Exercise description: A verbatim copy is needed of the lines below from the one containing "This screenshot has height=936, width=936." up to and including the one containing "Mute microphone using", excluding pictures.

Entries shown Block Start

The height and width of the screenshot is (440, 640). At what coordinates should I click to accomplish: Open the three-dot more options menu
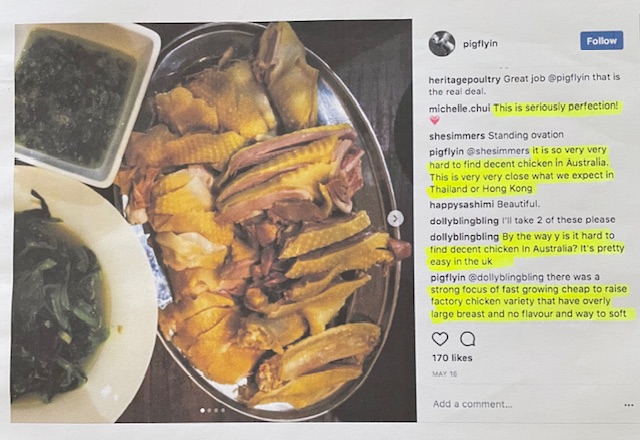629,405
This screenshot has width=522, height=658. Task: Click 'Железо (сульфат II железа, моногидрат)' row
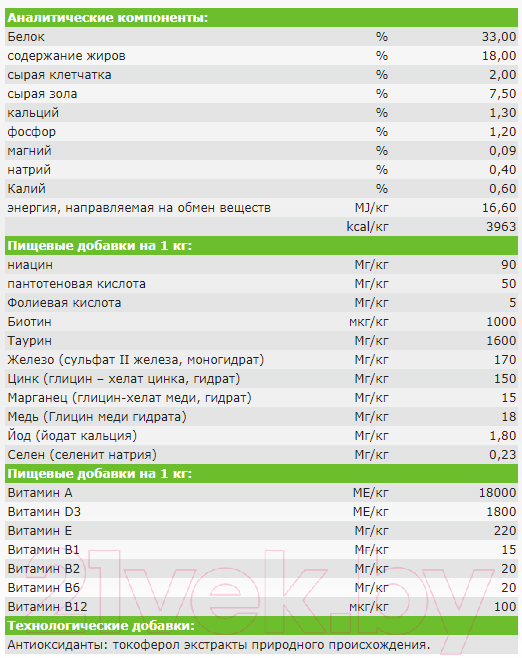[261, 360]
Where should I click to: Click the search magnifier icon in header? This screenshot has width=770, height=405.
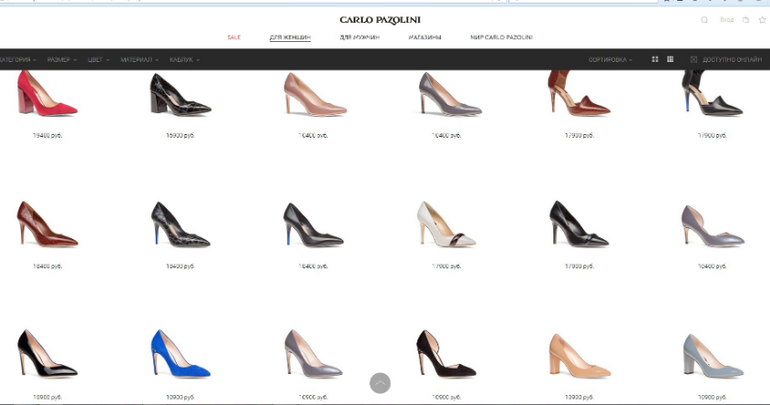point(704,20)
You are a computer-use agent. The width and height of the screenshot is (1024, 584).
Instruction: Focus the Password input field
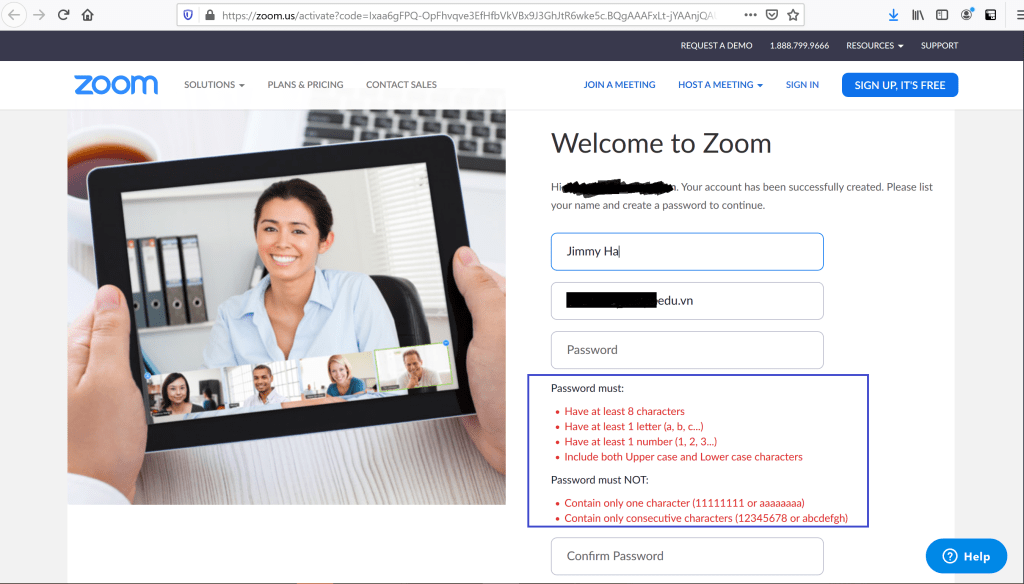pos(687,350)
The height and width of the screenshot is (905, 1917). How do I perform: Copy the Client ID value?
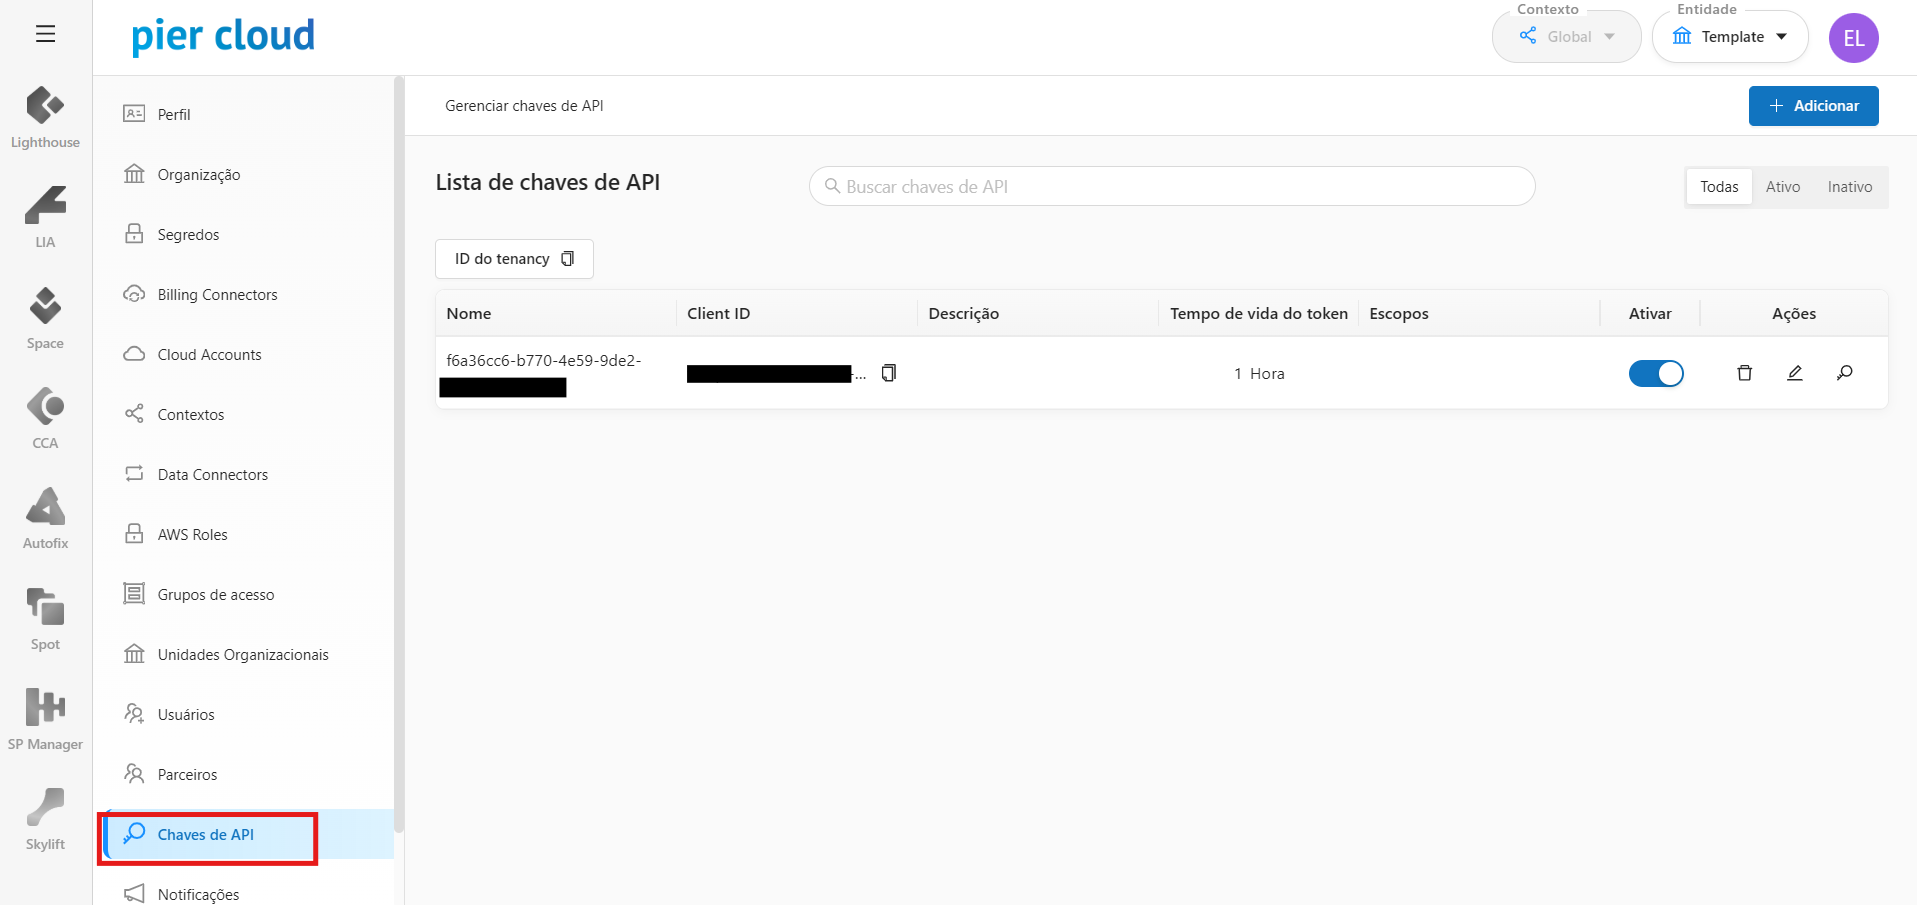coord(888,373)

Entries shown Block End
Entries shown Block Start

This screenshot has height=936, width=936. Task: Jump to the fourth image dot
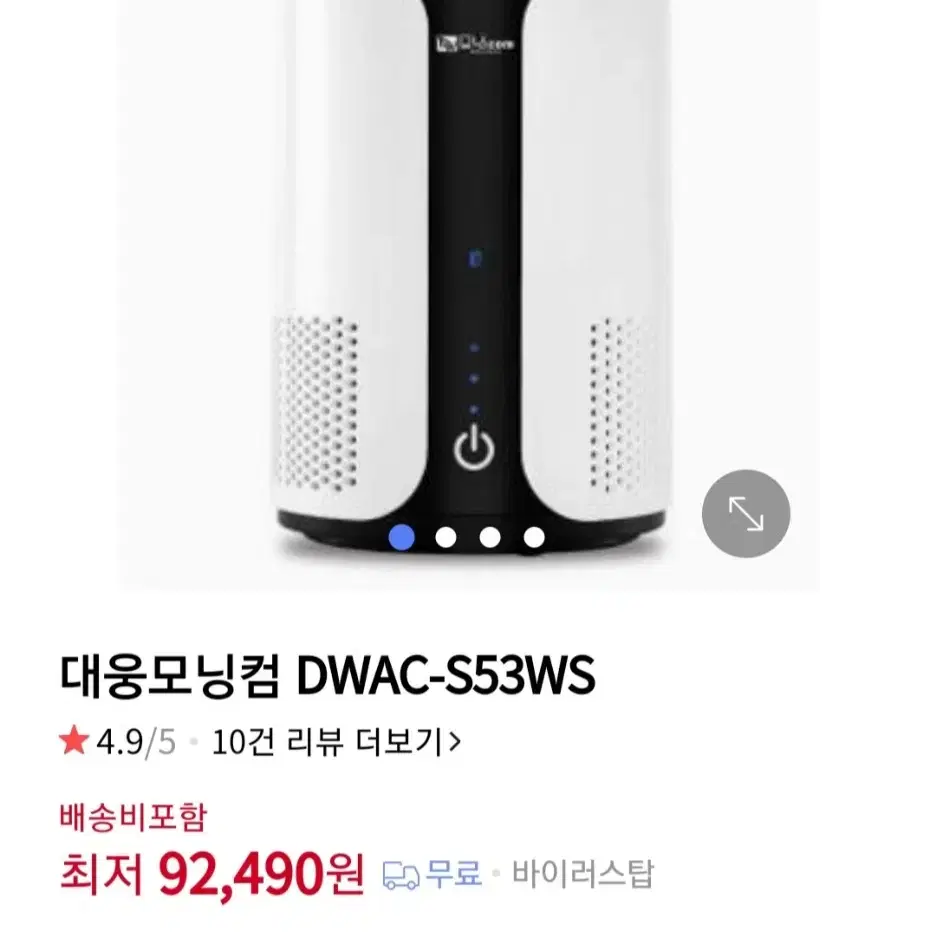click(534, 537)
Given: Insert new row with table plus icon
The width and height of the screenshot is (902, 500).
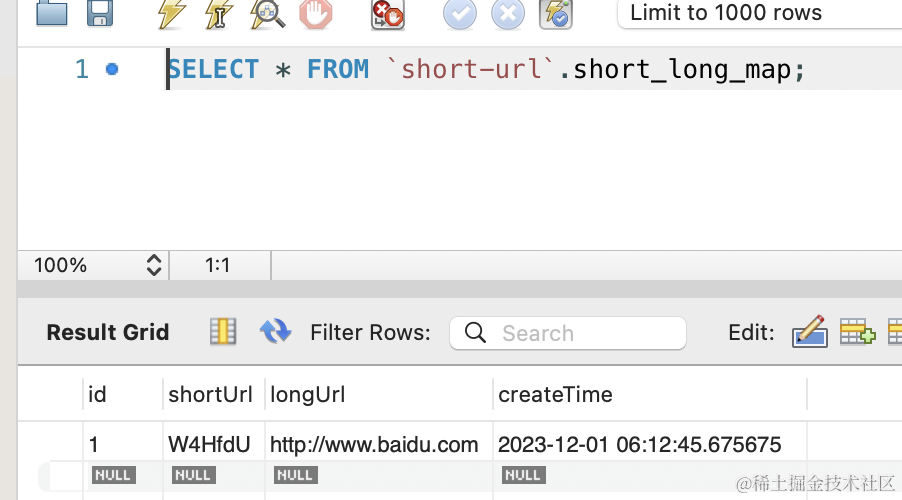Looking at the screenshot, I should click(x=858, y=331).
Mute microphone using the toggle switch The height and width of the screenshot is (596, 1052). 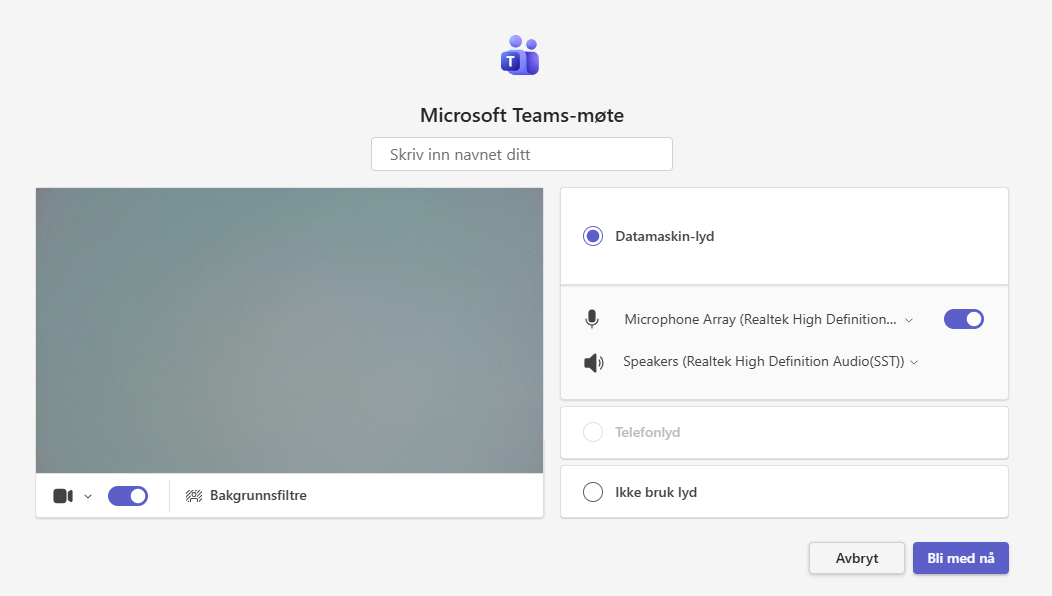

Entries shown Block End

Response below:
This screenshot has height=936, width=936. Task: Jump to the fourth image dot
click(534, 537)
Given: Insert new row with table plus icon
The width and height of the screenshot is (902, 500).
Looking at the screenshot, I should click(x=858, y=331).
Mute microphone using the toggle switch The height and width of the screenshot is (596, 1052). 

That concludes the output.